#### WRITTEN TASK
Copy every line word for word, starting at the row that contains "Click the abbreviation" and running down to the end of the rows below, both ends included.

#### EXERCISE DATA
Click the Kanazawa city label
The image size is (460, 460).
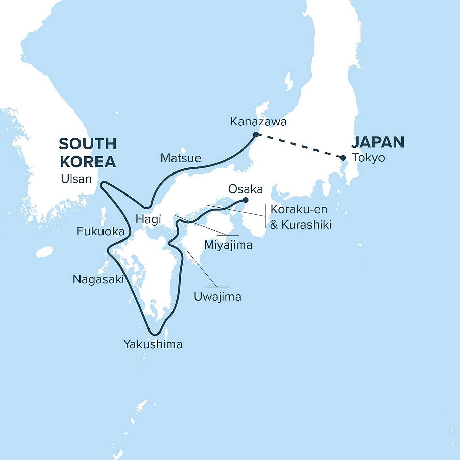(x=258, y=122)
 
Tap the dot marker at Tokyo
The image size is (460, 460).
(x=343, y=158)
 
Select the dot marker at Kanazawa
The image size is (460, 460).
(x=256, y=135)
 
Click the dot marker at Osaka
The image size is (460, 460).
(x=246, y=200)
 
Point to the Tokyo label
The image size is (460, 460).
(x=368, y=158)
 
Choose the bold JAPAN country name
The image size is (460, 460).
(x=378, y=142)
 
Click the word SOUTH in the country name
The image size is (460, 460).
(x=88, y=144)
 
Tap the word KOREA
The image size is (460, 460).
(x=88, y=162)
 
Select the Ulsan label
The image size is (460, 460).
(x=76, y=179)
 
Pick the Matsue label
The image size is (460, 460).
(x=181, y=158)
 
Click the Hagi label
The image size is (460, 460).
(x=148, y=219)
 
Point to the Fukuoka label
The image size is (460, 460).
(x=100, y=231)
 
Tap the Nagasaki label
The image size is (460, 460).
(x=98, y=279)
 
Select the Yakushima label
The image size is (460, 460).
(x=153, y=344)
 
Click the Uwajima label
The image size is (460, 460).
(x=217, y=297)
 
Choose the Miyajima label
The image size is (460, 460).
(x=228, y=245)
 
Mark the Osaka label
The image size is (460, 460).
(x=245, y=189)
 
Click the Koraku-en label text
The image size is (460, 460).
(x=299, y=209)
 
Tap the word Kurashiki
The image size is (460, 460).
(x=306, y=225)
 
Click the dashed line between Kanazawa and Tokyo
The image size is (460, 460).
(x=299, y=146)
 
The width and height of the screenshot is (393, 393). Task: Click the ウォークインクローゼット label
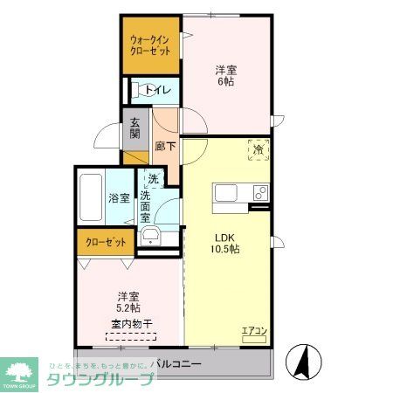149,45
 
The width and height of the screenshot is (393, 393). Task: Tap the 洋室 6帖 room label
225,75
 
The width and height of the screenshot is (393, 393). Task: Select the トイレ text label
157,90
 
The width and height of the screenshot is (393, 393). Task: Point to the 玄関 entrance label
134,128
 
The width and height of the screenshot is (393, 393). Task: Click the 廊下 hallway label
164,148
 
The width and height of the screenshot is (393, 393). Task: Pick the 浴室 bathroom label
119,197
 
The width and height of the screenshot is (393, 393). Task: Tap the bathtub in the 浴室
92,197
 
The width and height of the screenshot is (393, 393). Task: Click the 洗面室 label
152,207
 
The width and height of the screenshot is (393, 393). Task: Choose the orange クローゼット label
105,242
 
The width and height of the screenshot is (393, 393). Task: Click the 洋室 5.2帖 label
128,302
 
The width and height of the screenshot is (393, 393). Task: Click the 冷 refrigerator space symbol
258,149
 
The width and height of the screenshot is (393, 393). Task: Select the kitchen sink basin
222,192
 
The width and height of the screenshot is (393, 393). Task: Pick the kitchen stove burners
259,192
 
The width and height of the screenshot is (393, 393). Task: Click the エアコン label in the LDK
253,330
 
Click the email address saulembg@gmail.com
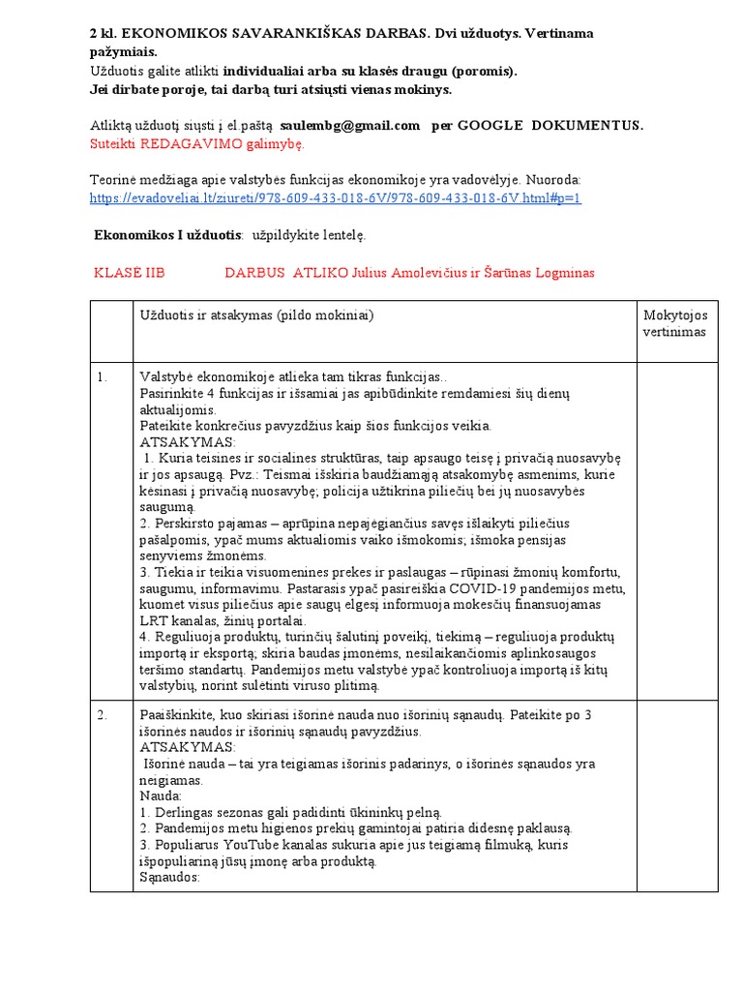tap(349, 125)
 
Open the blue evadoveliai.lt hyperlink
tap(336, 197)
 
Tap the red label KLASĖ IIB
tap(130, 273)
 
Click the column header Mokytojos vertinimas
tap(674, 323)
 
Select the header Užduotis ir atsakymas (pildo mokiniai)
tap(256, 315)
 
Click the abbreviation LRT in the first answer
tap(155, 620)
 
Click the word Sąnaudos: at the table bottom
tap(169, 878)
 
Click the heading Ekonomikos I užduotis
tap(167, 235)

#### RESULT BELOW
Click the abbreviation LRT in the first answer
tap(155, 620)
 
Click the word Sąnaudos: at the table bottom
tap(169, 878)
 
Click the heading Ekonomikos I užduotis
tap(167, 235)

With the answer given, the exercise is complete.